> RECORDS SUPPLIED
###

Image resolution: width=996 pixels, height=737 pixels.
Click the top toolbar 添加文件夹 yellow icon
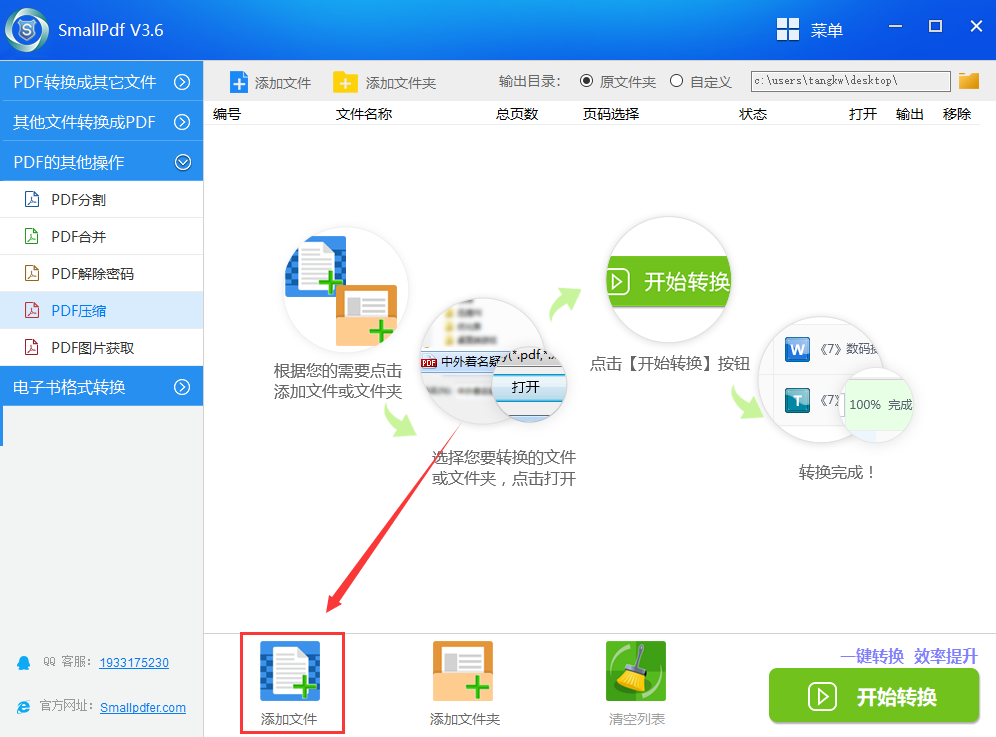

###

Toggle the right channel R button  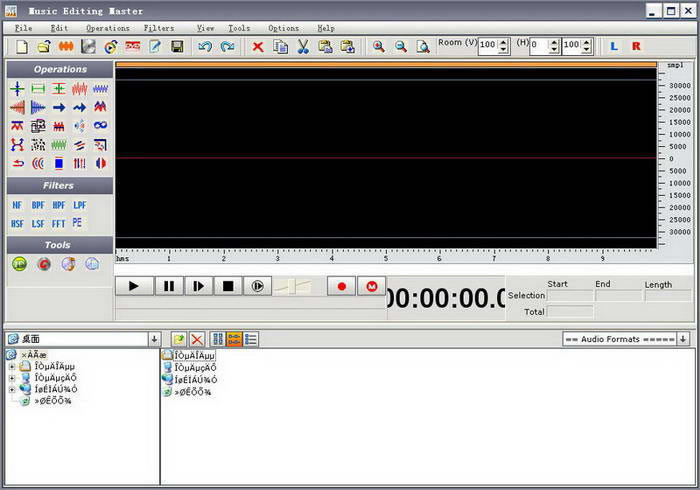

###

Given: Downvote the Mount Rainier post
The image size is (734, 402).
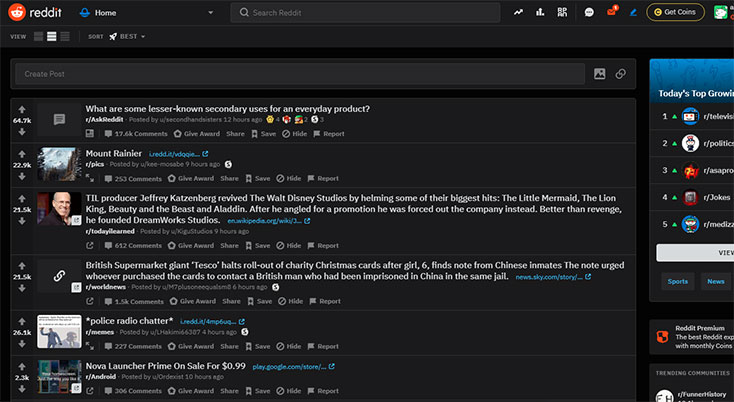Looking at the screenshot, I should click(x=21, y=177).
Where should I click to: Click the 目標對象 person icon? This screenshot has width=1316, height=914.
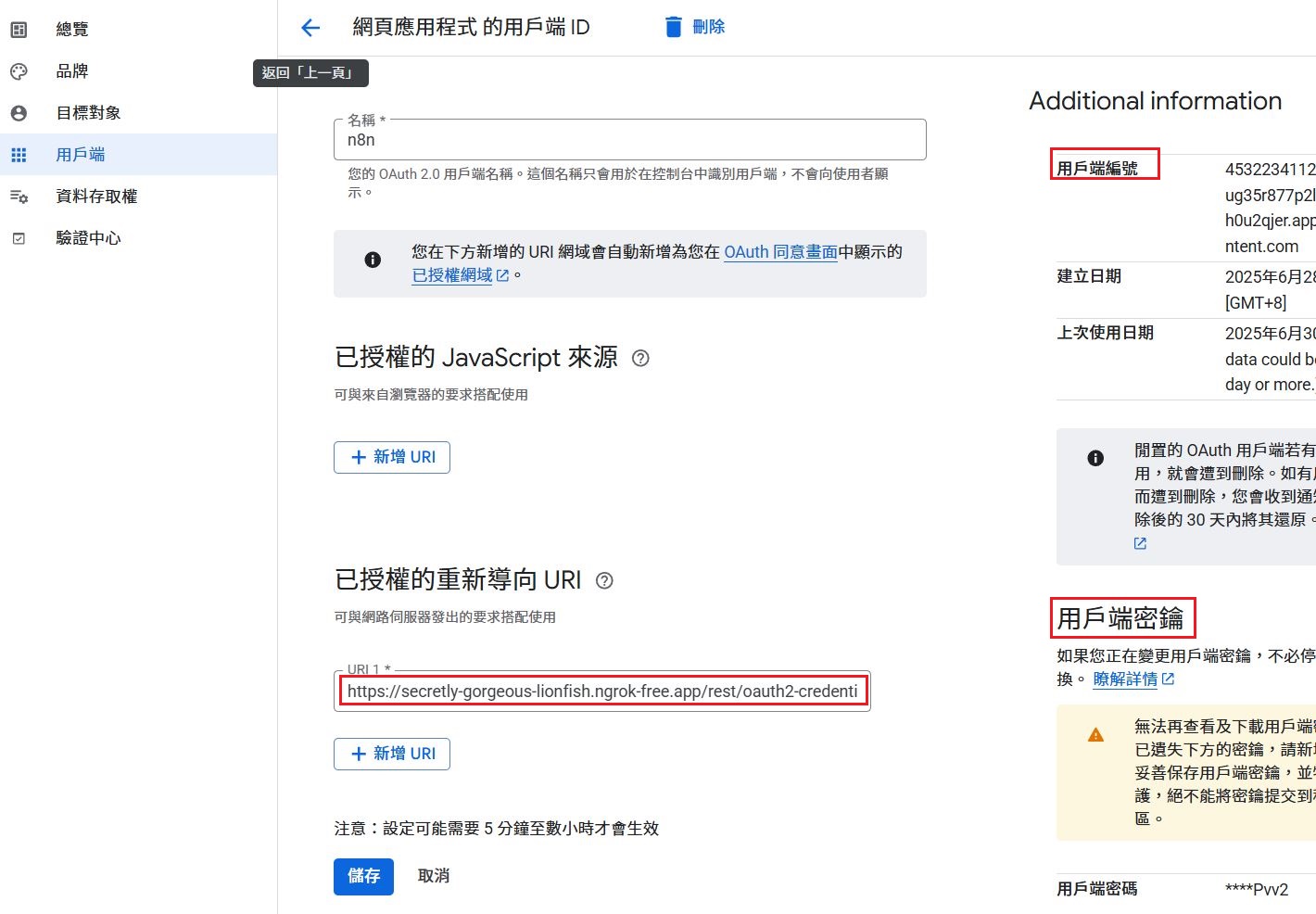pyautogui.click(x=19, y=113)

###

> EXERCISE DETAILS
Write out the stretch of records from the line containing "Where should I" through the line containing "pyautogui.click(x=19, y=113)", requests included. Scale every coordinate in the answers by 0.95, round to whole numbers with halves going up, and leave the pictures out.

> EXERCISE SOLUTION
Where should I click to: Click the 目標對象 person icon? This screenshot has width=1316, height=914.
pyautogui.click(x=18, y=107)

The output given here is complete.